==== Data supplied ====
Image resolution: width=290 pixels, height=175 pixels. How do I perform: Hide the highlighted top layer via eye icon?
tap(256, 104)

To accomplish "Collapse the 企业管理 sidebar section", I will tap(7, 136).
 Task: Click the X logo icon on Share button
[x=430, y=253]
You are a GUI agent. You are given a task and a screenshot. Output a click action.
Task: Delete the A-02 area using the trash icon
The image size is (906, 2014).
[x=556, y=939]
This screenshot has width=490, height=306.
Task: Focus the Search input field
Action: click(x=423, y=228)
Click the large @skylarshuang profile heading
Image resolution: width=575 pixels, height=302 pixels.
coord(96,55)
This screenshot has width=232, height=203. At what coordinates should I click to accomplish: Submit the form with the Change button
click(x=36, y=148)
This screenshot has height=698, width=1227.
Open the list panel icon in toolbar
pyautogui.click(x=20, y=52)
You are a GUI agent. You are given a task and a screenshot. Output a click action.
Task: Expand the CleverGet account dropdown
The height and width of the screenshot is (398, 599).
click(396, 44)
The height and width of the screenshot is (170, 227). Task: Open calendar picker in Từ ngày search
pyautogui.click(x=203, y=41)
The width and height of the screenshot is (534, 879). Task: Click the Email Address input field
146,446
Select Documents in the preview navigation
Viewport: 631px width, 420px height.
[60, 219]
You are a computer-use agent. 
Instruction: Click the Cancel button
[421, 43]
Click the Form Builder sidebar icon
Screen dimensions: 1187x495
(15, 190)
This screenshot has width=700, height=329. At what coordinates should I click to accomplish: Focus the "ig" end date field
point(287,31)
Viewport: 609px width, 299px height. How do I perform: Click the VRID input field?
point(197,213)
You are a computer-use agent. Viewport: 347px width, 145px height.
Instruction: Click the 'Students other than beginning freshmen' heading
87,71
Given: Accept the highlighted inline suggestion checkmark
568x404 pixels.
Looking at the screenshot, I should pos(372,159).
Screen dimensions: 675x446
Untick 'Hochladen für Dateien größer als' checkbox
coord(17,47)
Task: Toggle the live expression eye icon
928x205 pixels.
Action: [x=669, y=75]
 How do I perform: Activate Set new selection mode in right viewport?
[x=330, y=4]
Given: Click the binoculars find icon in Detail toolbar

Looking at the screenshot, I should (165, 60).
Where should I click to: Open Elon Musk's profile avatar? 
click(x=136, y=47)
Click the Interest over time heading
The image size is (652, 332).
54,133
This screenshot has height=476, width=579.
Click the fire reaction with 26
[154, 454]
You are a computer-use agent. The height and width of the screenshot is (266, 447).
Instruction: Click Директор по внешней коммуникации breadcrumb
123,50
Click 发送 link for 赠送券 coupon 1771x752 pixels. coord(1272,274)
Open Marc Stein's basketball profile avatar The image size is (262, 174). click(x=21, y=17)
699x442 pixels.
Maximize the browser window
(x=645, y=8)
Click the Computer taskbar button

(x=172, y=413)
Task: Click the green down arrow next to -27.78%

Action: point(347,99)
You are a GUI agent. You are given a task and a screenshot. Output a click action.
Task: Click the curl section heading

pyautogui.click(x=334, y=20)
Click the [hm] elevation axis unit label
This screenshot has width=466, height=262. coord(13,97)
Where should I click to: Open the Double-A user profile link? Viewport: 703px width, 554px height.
====
Each line above should be output exactly as written.

■ **Task output**
Image resolution: width=290 pixels, height=175 pixels. How do I perform: Hide the highlighted top layer via eye icon?
tap(256, 104)

To accomplish "Collapse the 企业管理 sidebar section", I will tap(7, 136).
 Task: Click the X logo icon on Share button
[x=430, y=253]
You are a GUI agent. You are given a task and a screenshot. Output a click action.
Task: Delete the A-02 area using the trash icon
The image size is (906, 2014).
[x=556, y=939]
This screenshot has width=490, height=306.
Task: Focus the Search input field
Action: click(x=423, y=228)
Click the large @skylarshuang profile heading
Image resolution: width=575 pixels, height=302 pixels.
coord(96,55)
This screenshot has width=232, height=203. At what coordinates should I click to accomplish: Submit the form with the Change button
click(x=36, y=148)
This screenshot has height=698, width=1227.
Open the list panel icon in toolbar
pyautogui.click(x=20, y=52)
You are a GUI agent. You are given a task and a screenshot. Output a click action.
Task: Expand the CleverGet account dropdown
The height and width of the screenshot is (398, 599).
click(396, 44)
The height and width of the screenshot is (170, 227). Task: Open calendar picker in Từ ngày search
pyautogui.click(x=203, y=41)
The width and height of the screenshot is (534, 879). Task: Click the Email Address input field
146,446
Select Documents in the preview navigation
Viewport: 631px width, 420px height.
[60, 219]
You are a computer-use agent. 
Instruction: Click the Cancel button
[421, 43]
Click the Form Builder sidebar icon
Screen dimensions: 1187x495
(15, 190)
This screenshot has width=700, height=329. At what coordinates should I click to accomplish: Focus the "ig" end date field
point(287,31)
Viewport: 609px width, 299px height. How do I perform: Click the VRID input field?
point(197,213)
You are a computer-use agent. Viewport: 347px width, 145px height.
Instruction: Click the 'Students other than beginning freshmen' heading
87,71
Given: Accept the highlighted inline suggestion checkmark
568x404 pixels.
Looking at the screenshot, I should pos(372,159).
Screen dimensions: 675x446
Untick 'Hochladen für Dateien größer als' checkbox
coord(17,47)
Task: Toggle the live expression eye icon
928x205 pixels.
Action: [x=669, y=75]
 How do I perform: Activate Set new selection mode in right viewport?
[x=330, y=4]
Given: Click the binoculars find icon in Detail toolbar

Looking at the screenshot, I should (165, 60).
Where should I click to: Open Elon Musk's profile avatar? 
click(x=136, y=47)
Click the Interest over time heading
The image size is (652, 332).
54,133
This screenshot has height=476, width=579.
Click the fire reaction with 26
[154, 454]
You are a computer-use agent. The height and width of the screenshot is (266, 447).
Instruction: Click Директор по внешней коммуникации breadcrumb
123,50
Click 发送 link for 赠送券 coupon 1771x752 pixels. coord(1272,274)
Open Marc Stein's basketball profile avatar The image size is (262, 174). click(x=21, y=17)
699x442 pixels.
Maximize the browser window
(x=645, y=8)
Click the Computer taskbar button

(x=172, y=413)
Task: Click the green down arrow next to -27.78%

Action: point(347,99)
You are a GUI agent. You are given a task and a screenshot. Output a click action.
Task: Click the curl section heading

pyautogui.click(x=334, y=20)
Click the [hm] elevation axis unit label
This screenshot has width=466, height=262. coord(13,97)
Where should I click to: Open the Double-A user profile link? Viewport: 703px width, 554px height.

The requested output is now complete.